Stored dataset items

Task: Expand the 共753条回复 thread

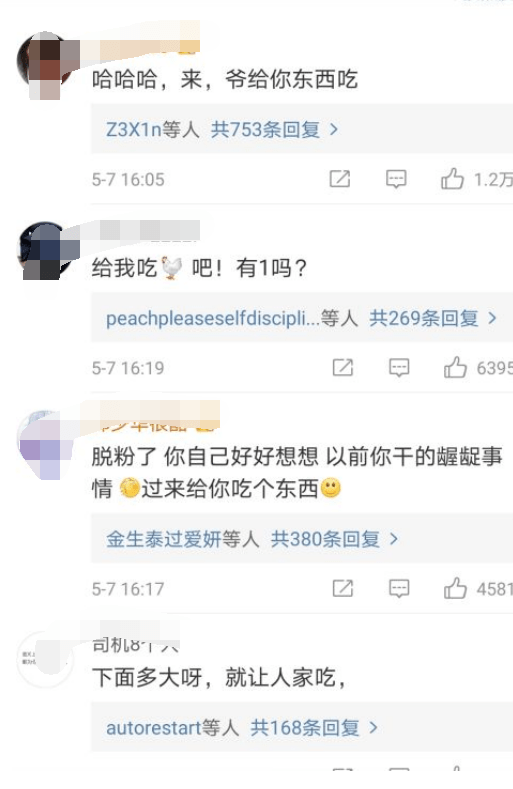Action: point(274,130)
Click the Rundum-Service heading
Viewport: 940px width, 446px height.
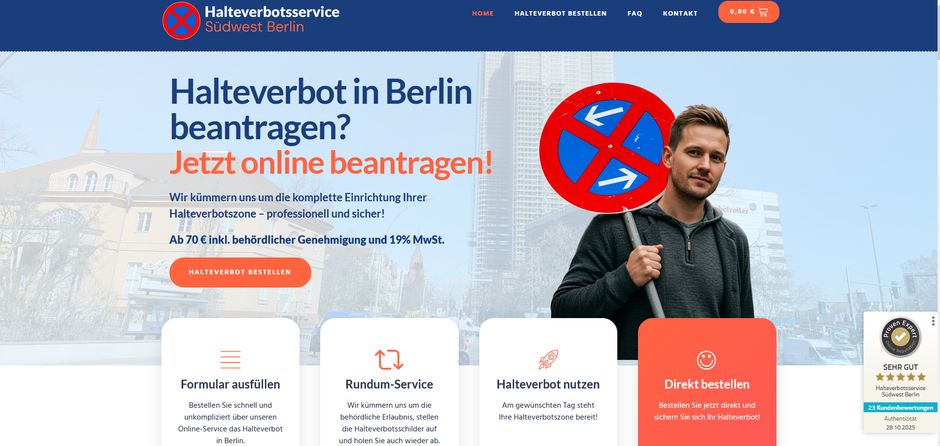(389, 384)
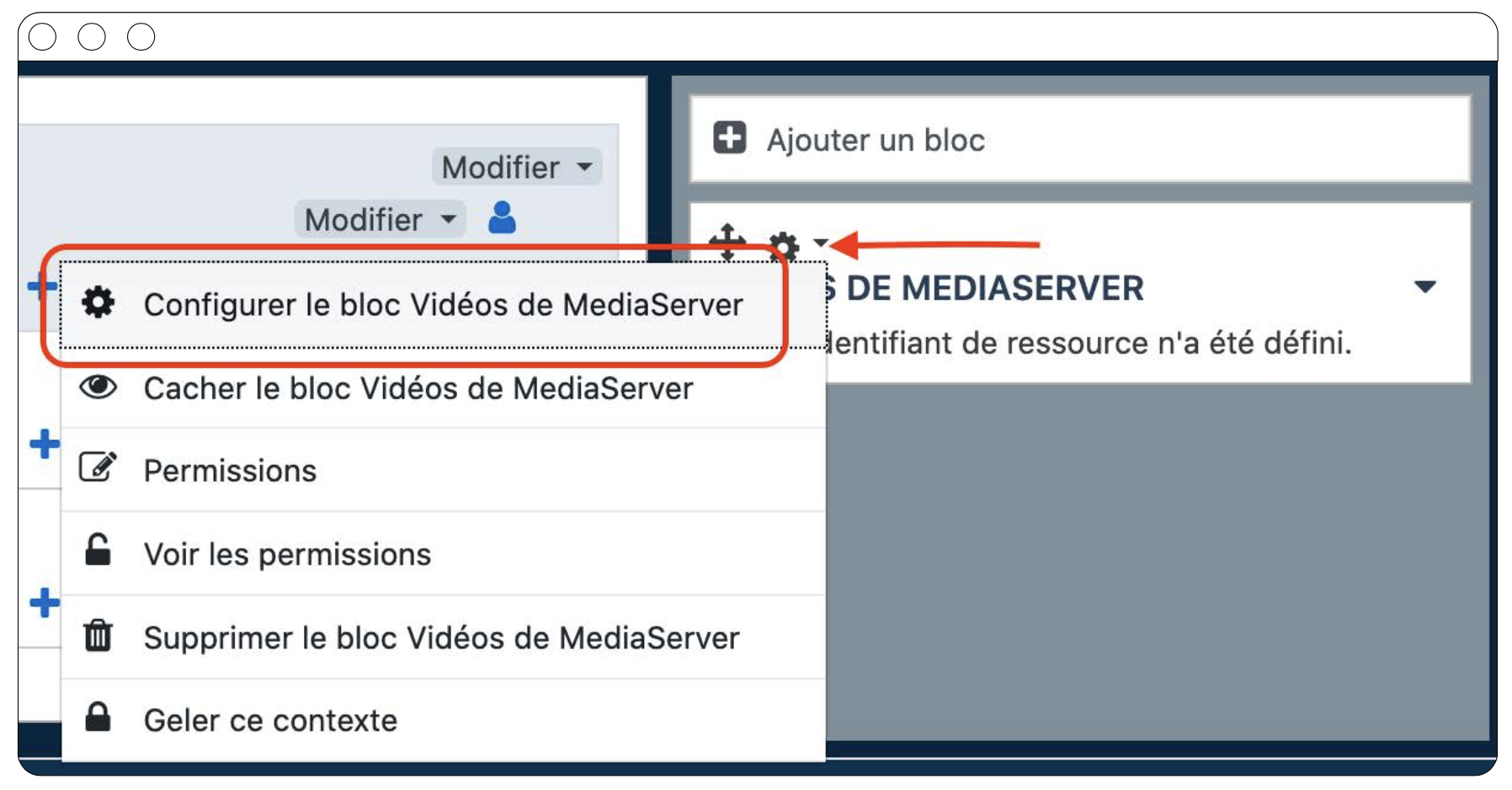Open the Modifier dropdown next to the user icon
1512x790 pixels.
[x=380, y=220]
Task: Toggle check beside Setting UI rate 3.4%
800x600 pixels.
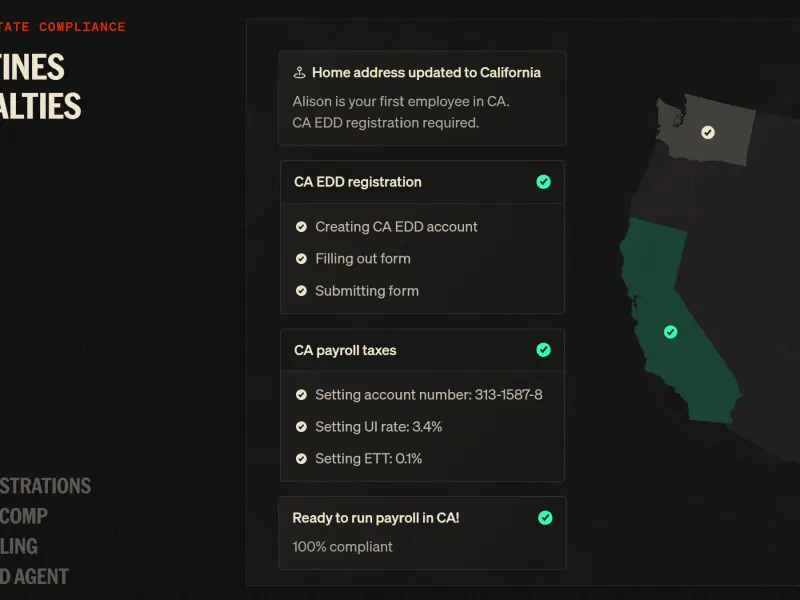Action: [302, 427]
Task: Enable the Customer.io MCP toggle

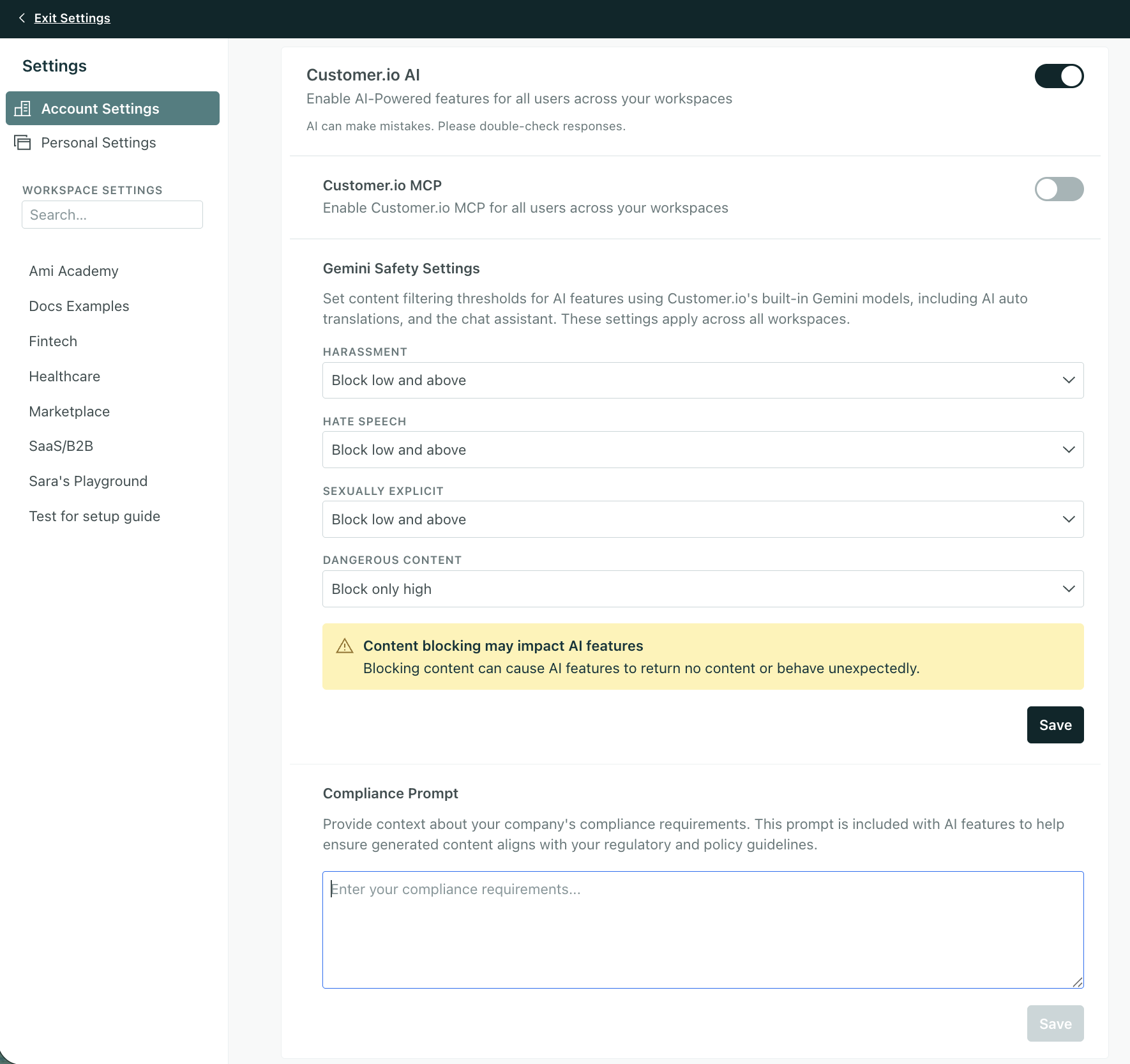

— Prompt —
Drop every image, please, and write out the data above exactly as shown.

— Problem solution —
Task: Expand the 共753条回复 thread

Action: point(274,130)
Click the Rundum-Service heading
Viewport: 940px width, 446px height.
(389, 384)
Open the Modifier dropdown next to the user icon
1512x790 pixels.
[x=380, y=220]
Task: Toggle check beside Setting UI rate 3.4%
800x600 pixels.
Action: [302, 427]
Task: Enable the Customer.io MCP toggle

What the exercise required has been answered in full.